Transplant Ice Angler Swears By "Tip-Downs"

February 06, 2008 - Some ice anglers call them "tip-ups." In some northern sections of Maine, you're more likely to hear them called "flags." Still others refer to their essential pieces of ice-fishing gear as "tilts," while the generic term "traps" works just as well.

No matter what you call them, ice-fishing traps come in all kinds of shapes, sizes and colors. Some -- like the gimmicky Fincky's Fish Factory -- are even mechanized, with a motor to jig the bait and a light bulb to keep your hole from icing in.

Harold King is quick to point out that the ice fishing trap he brought to Maine from his native Michigan is not something he invented.

He says avid ice fishermen in his former neck of the woods often use similar devices, which they build and refine ... just as he has.

But King also admits that up in Greenville, where he moved a couple of months ago, his way of ice fishing strikes locals as a bit peculiar.

"A lot of anglers are looking at 'em and asking what they are, for sure," King said. "They've never seen nothing like it."

King, it seems, has turned the ice-fishing world upside-down.

"This is a tip-down," King said, showing off one of his fishing traps. "It's a balanced fishing rod, and when a fish hits it, they take it down, and they can spool line from there. They'll just take line. It's got a drag and everything."

King's tip-downs, which he was using exclusively during last weekend's Moosehead Lake Togue Derby, are a pretty straightforward invention.

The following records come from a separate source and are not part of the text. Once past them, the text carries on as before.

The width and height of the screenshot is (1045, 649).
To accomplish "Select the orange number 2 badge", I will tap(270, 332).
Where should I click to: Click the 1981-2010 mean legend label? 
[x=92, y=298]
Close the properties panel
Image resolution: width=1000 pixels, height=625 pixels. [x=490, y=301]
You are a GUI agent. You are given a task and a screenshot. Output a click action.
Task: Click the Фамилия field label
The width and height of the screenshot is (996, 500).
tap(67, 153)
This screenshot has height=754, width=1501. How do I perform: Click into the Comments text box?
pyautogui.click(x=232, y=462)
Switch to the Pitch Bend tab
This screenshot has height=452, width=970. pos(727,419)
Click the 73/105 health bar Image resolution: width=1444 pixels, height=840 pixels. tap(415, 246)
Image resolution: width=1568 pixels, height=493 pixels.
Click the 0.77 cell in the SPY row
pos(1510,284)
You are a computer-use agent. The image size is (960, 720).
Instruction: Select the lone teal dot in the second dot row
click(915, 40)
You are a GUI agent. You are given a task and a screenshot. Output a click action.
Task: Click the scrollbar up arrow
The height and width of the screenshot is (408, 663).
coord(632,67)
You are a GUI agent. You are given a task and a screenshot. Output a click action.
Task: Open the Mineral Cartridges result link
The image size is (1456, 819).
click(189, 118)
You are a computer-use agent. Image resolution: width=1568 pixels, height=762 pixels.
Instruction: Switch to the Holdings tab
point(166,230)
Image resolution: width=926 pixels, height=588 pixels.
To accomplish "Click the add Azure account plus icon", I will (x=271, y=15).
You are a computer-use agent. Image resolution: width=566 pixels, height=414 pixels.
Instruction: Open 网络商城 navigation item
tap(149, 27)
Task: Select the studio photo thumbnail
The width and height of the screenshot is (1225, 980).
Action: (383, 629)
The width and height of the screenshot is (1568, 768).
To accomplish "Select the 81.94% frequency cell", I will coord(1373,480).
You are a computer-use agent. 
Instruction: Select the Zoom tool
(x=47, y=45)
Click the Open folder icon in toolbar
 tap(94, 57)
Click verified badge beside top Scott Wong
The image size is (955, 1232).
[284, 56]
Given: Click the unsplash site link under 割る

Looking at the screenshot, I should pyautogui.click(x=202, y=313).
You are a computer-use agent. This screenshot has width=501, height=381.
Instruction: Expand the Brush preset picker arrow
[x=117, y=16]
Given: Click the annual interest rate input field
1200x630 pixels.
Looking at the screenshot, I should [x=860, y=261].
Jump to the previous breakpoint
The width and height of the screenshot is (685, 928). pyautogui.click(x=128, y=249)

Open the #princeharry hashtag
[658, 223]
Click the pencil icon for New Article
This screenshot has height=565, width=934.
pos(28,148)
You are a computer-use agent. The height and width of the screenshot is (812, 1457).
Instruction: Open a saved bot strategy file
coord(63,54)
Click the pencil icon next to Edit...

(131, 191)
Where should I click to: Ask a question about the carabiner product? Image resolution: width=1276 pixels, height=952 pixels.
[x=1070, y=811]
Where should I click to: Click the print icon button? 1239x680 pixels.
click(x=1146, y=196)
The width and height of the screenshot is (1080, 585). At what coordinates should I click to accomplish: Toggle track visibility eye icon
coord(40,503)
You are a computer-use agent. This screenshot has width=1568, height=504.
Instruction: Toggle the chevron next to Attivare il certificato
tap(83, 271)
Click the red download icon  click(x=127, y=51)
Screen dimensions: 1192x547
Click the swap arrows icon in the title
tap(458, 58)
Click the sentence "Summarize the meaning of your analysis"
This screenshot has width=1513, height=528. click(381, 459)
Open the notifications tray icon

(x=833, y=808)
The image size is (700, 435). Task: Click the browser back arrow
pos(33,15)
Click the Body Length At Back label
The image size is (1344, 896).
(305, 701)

A metal pin is inserted in a simple commercial jigging rod. When the angler gets ready to fish, he slips the pin of the rod into a solid base designed to hold it over the hole.

The placement of the pin is crucial, because when the rod rests in that stand, it tilts upward toward the tip. When a fish starts nibbling the bait, the nearly balanced rod (you guessed it) tips down.

"A tip-up, once a fish hits it, it'll set off the flag and if they end up spitting the hook, the tip-up will free-spool and go to the bottom of the lake and there it sits," King said. "These, if he hits it and spits it back out, the tip-downs just pop back up and resets themselves for the fish to turn around and come right back and grab it again."

An angler can easily watch the rod and ascertain what the fish is doing, much like a boat-bound angler can do when he looks at a rod in a rod-holder.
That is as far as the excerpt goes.